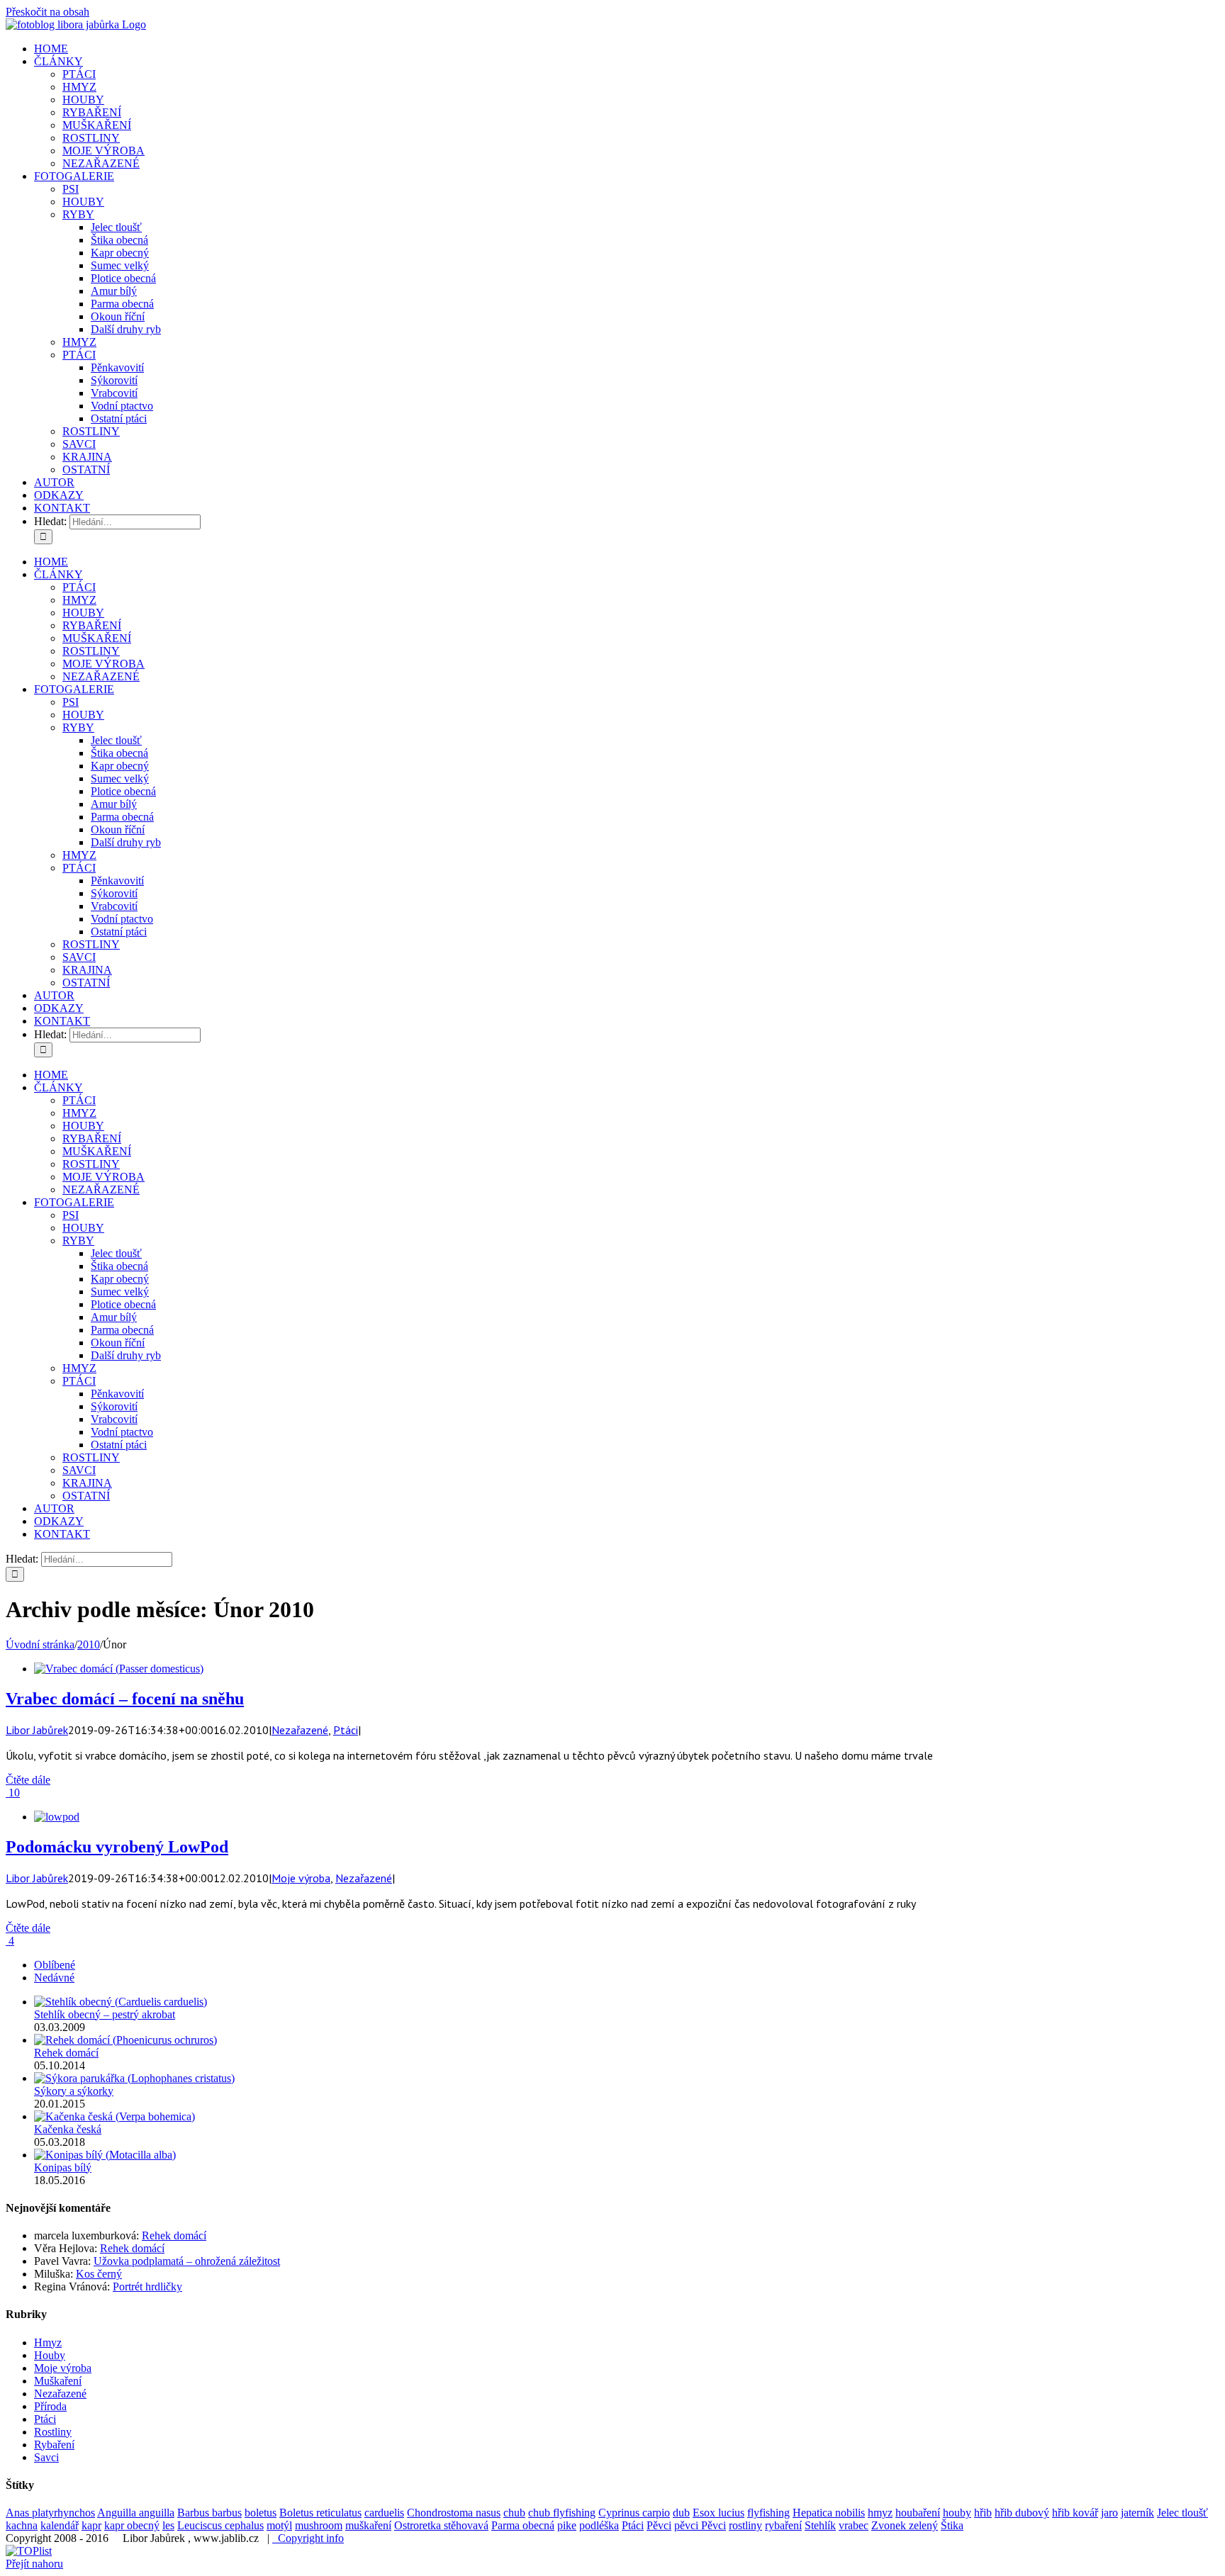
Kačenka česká (67, 2129)
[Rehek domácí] (125, 2040)
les (168, 2525)
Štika (952, 2525)
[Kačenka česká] (114, 2116)
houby (957, 2513)
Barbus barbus (209, 2513)
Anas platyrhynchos (50, 2513)
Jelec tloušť (1182, 2513)
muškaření (368, 2525)
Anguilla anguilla (135, 2513)
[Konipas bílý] (105, 2155)
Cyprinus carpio (634, 2513)
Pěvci (659, 2525)
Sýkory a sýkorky (73, 2091)
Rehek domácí (66, 2053)
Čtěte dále (28, 1780)
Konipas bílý (62, 2167)
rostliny (745, 2525)
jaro (1109, 2513)
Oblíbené (54, 1965)
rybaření (783, 2525)
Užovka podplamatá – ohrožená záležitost (187, 2261)
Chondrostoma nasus (453, 2513)
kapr (91, 2525)
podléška (599, 2525)
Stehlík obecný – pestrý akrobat (104, 2014)
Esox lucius (718, 2513)
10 (13, 1793)
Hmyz (48, 2342)
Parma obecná (522, 2525)
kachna (22, 2525)
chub (514, 2513)
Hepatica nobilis (829, 2513)
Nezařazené (300, 1730)
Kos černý (99, 2274)
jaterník (1137, 2513)
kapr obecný (132, 2525)
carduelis (384, 2513)
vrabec (853, 2525)
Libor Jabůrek (37, 1730)
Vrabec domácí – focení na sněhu (125, 1698)
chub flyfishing (561, 2513)
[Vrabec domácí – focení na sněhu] (118, 1669)
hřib (983, 2513)
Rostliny (53, 2432)
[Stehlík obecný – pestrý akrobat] (120, 2002)
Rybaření (54, 2445)
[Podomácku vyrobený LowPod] (56, 1817)
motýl (279, 2525)
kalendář (59, 2525)
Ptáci (345, 1730)
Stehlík (820, 2525)
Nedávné (54, 1978)
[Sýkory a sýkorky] (134, 2078)
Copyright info (308, 2538)
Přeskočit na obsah (47, 12)
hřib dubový (1022, 2513)
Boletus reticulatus (320, 2513)
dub (681, 2513)
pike (566, 2525)
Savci (46, 2457)
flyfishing (768, 2513)
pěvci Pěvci (700, 2525)
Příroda (50, 2406)
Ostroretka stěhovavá (441, 2525)
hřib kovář (1075, 2513)
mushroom (318, 2525)
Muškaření (58, 2381)
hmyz (880, 2513)
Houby (49, 2355)
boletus (260, 2513)
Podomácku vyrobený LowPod (117, 1847)
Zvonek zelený (904, 2525)
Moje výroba (301, 1878)
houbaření (917, 2513)
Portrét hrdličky (147, 2286)
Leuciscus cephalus (220, 2525)
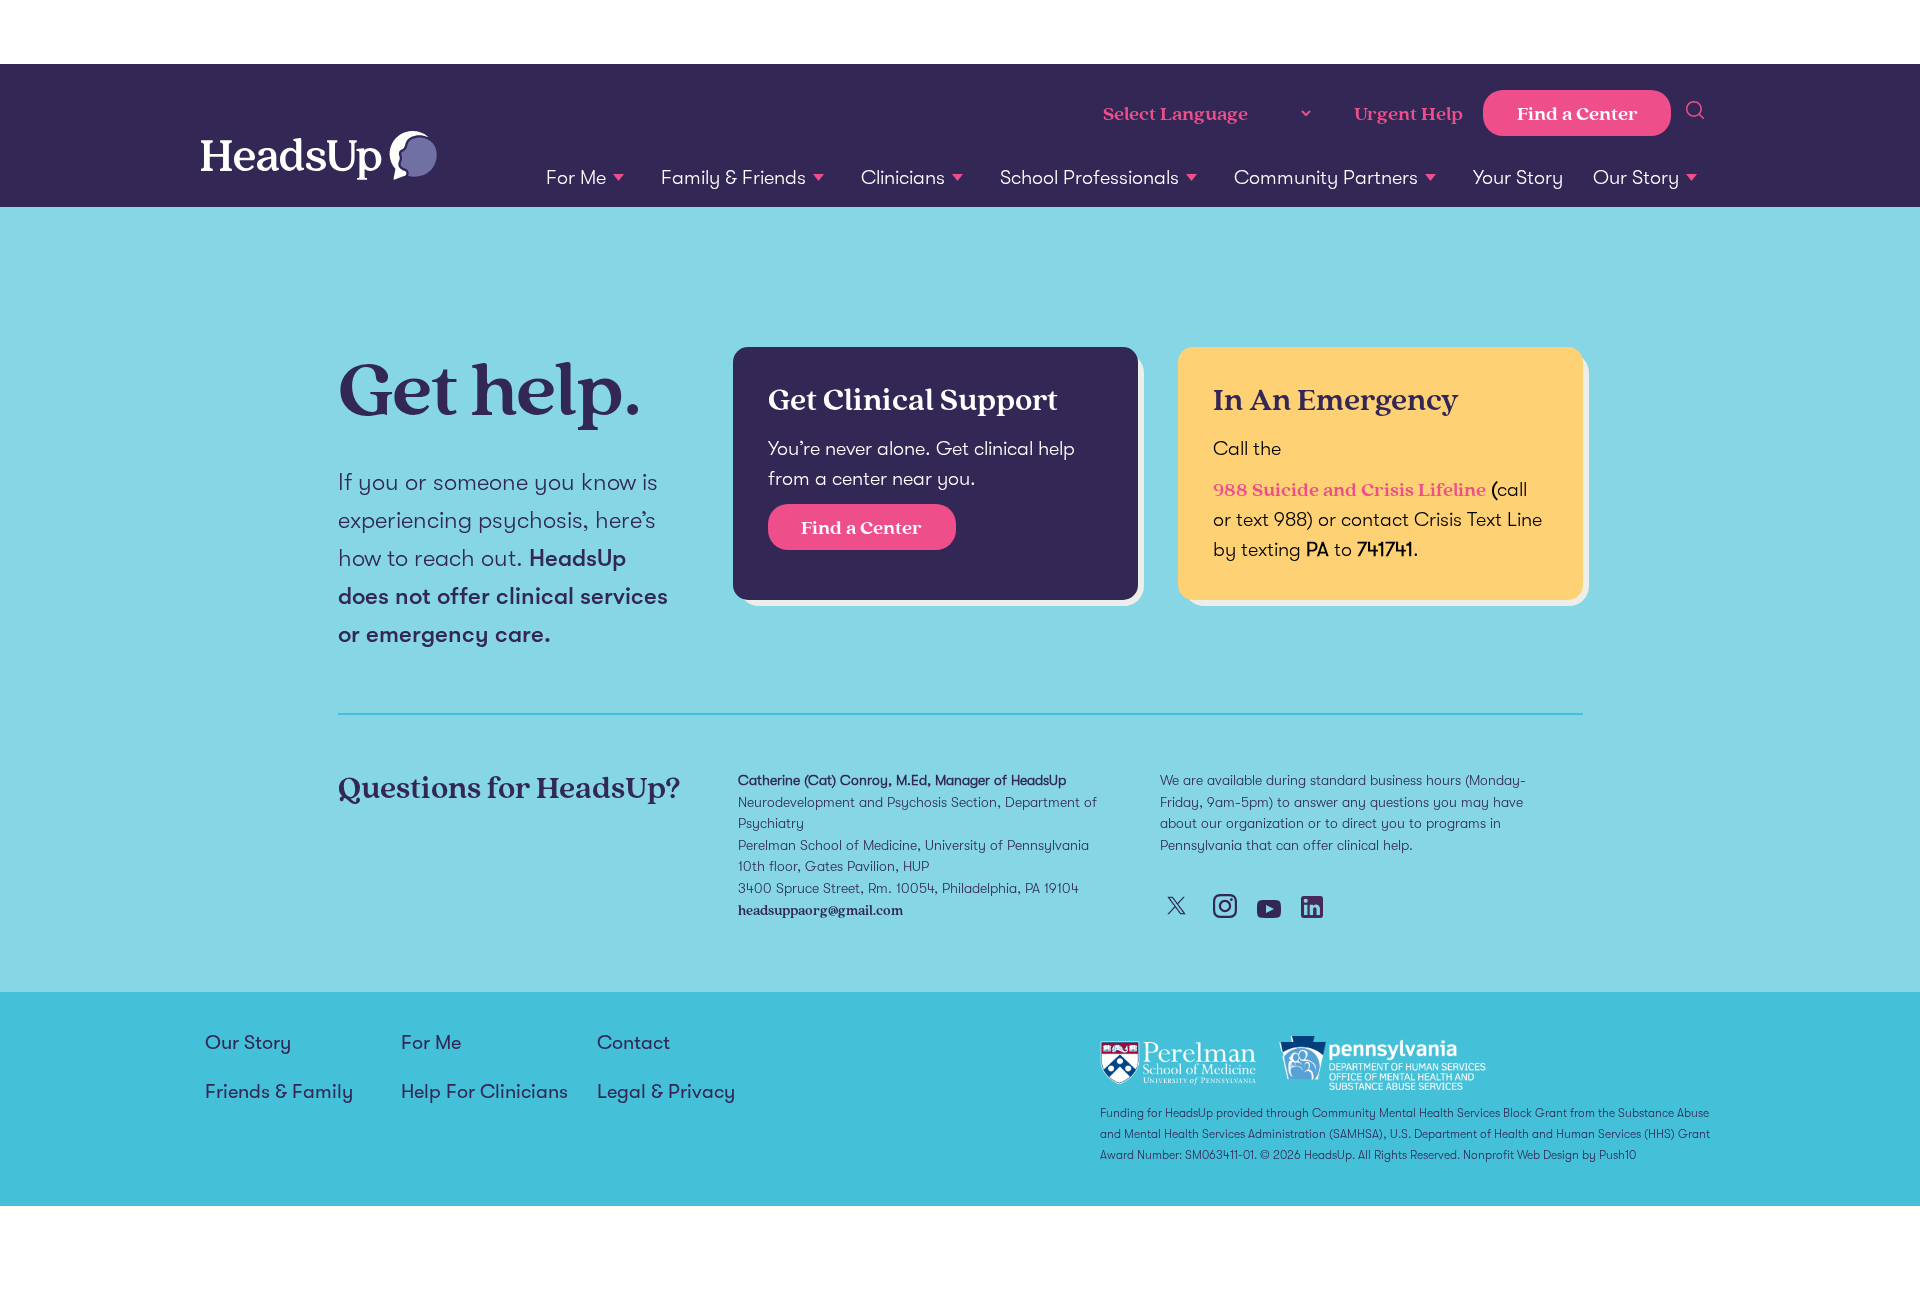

DIRECTIONS: Could you output every entry exactly as written, skipping the pictures?

OUTPUT:
Kačenka česká (67, 2129)
[Rehek domácí] (125, 2040)
les (168, 2525)
Štika (952, 2525)
[Kačenka česká] (114, 2116)
houby (957, 2513)
Barbus barbus (209, 2513)
Anas platyrhynchos (50, 2513)
Jelec tloušť (1182, 2513)
muškaření (368, 2525)
Anguilla anguilla (135, 2513)
[Konipas bílý] (105, 2155)
Cyprinus carpio (634, 2513)
Pěvci (659, 2525)
Sýkory a sýkorky (73, 2091)
Rehek domácí (66, 2053)
Čtěte dále (28, 1780)
Konipas bílý (62, 2167)
rostliny (745, 2525)
jaro (1109, 2513)
Oblíbené (54, 1965)
rybaření (783, 2525)
Užovka podplamatá – ohrožená záležitost (187, 2261)
Chondrostoma nasus (453, 2513)
kapr (91, 2525)
podléška (599, 2525)
Stehlík obecný – pestrý akrobat (104, 2014)
Esox lucius (718, 2513)
10 (13, 1793)
Hmyz (48, 2342)
Parma obecná (522, 2525)
kachna (22, 2525)
chub (514, 2513)
Hepatica nobilis (829, 2513)
Nezařazené (300, 1730)
Kos černý (99, 2274)
jaterník (1137, 2513)
kapr obecný (132, 2525)
carduelis (384, 2513)
vrabec (853, 2525)
Libor Jabůrek (37, 1730)
Vrabec domácí – focení na sněhu (125, 1698)
chub flyfishing (561, 2513)
[Vrabec domácí – focení na sněhu] (118, 1669)
hřib (983, 2513)
Rostliny (53, 2432)
[Stehlík obecný – pestrý akrobat] (120, 2002)
Rybaření (54, 2445)
[Podomácku vyrobený LowPod] (56, 1817)
motýl (279, 2525)
kalendář (59, 2525)
Ptáci (345, 1730)
Stehlík (820, 2525)
Nedávné (54, 1978)
[Sýkory a sýkorky] (134, 2078)
Copyright info (308, 2538)
Přeskočit na obsah (47, 12)
hřib dubový (1022, 2513)
Boletus reticulatus (320, 2513)
dub (681, 2513)
pike (566, 2525)
Savci (46, 2457)
flyfishing (768, 2513)
pěvci Pěvci (700, 2525)
Příroda (50, 2406)
Ostroretka stěhovavá (441, 2525)
hřib kovář (1075, 2513)
mushroom (318, 2525)
Muškaření (58, 2381)
hmyz (880, 2513)
Houby (49, 2355)
boletus (260, 2513)
Podomácku vyrobený LowPod (117, 1847)
Zvonek zelený (904, 2525)
Moje výroba (301, 1878)
houbaření (917, 2513)
Portrét hrdličky (147, 2286)
Leuciscus cephalus (220, 2525)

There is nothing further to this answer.